Find some galaxies between 1.4 and 1.6 at a selected RA and Dec¶

We specify the following conditions on our search:

We select just the galaxies where the flux is greater than zero, to ensure the appear in all four of the Euclid MER images.
Select only objects in a circle (search radius selected below) around our selected RA and Dec
phz_classification = 2 means we select only galaxies
Using the phz_90_int1 and phz_90_int2, we select just the galaxies where the error on the photometric redshift is less than 20%
Select just the galaxies between a median redshift of 1.4 and 1.6
We search just a 5 arcminute box around an RA and Dec

Search based on tileID:

######################## User defined section ############################
## How large do you want the image cutout to be?
im_cutout= 5 * u.arcmin

## What is the center of the cutout?
ra_cutout = 267.8
dec_cutout =  66

coords_cutout = SkyCoord(ra_cutout, dec_cutout, unit='deg', frame='icrs')
size_cutout = im_cutout.to(u.deg).value

adql = ("SELECT DISTINCT mer.object_id, mer.ra, mer.dec, "
        "phz.flux_vis_unif, phz.flux_y_unif, phz.flux_j_unif, phz.flux_h_unif, "
        "phz.phz_classification, phz.phz_median, phz.phz_90_int1, phz.phz_90_int2 "
        f"FROM {table_mer} AS mer "
        f"JOIN {table_phz} as phz "
        "ON mer.object_id = phz.object_id "
        "WHERE 1 = CONTAINS(POINT('ICRS', mer.ra, mer.dec), "
                            f"BOX('ICRS', {ra_cutout}, {dec_cutout}, {size_cutout/np.cos(coords_cutout.dec)}, {size_cutout})) "
        "AND phz.flux_vis_unif> 0 "
        "AND  phz.flux_y_unif > 0 "
        "AND phz.flux_j_unif > 0 "
        "AND phz.flux_h_unif > 0 "
        "AND phz.phz_classification = 2 "
        "AND ((phz.phz_90_int2 - phz.phz_90_int1) / (1 + phz.phz_median)) < 0.20 "
        "AND phz.phz_median BETWEEN 1.4 AND 1.6")

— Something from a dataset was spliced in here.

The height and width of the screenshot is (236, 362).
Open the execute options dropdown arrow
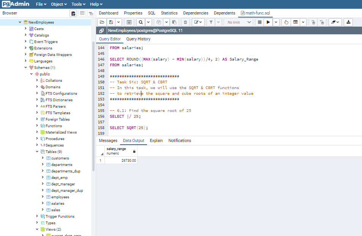(x=276, y=22)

## Use TAP with this ADQL string
result_galaxies = Irsa.query_tap(adql).to_table()
result_galaxies[:5]

3. Read in a cutout of the MER image from IRSA directly¶

Due to the large field of view of the MER mosaic, let’s cut out a smaller section (5’x5’) of the MER mosaic to inspect the image.

## Use fsspec to interact with the fits file without downloading the full file
hdu = fits.open(filename, use_fsspec=True)

## Store the header
header = hdu[0].header

## Read in the cutout of the image that you want
cutout_image = Cutout2D(hdu[0].section, position=coords_cutout, size=im_cutout, wcs=WCS(header))

cutout_image.data.shape

(3000, 3000)

norm = ImageNormalize(cutout_image.data, interval=PercentileInterval(99.9), stretch=AsinhStretch())
_ = plt.imshow(cutout_image.data, cmap='gray', origin='lower', norm=norm)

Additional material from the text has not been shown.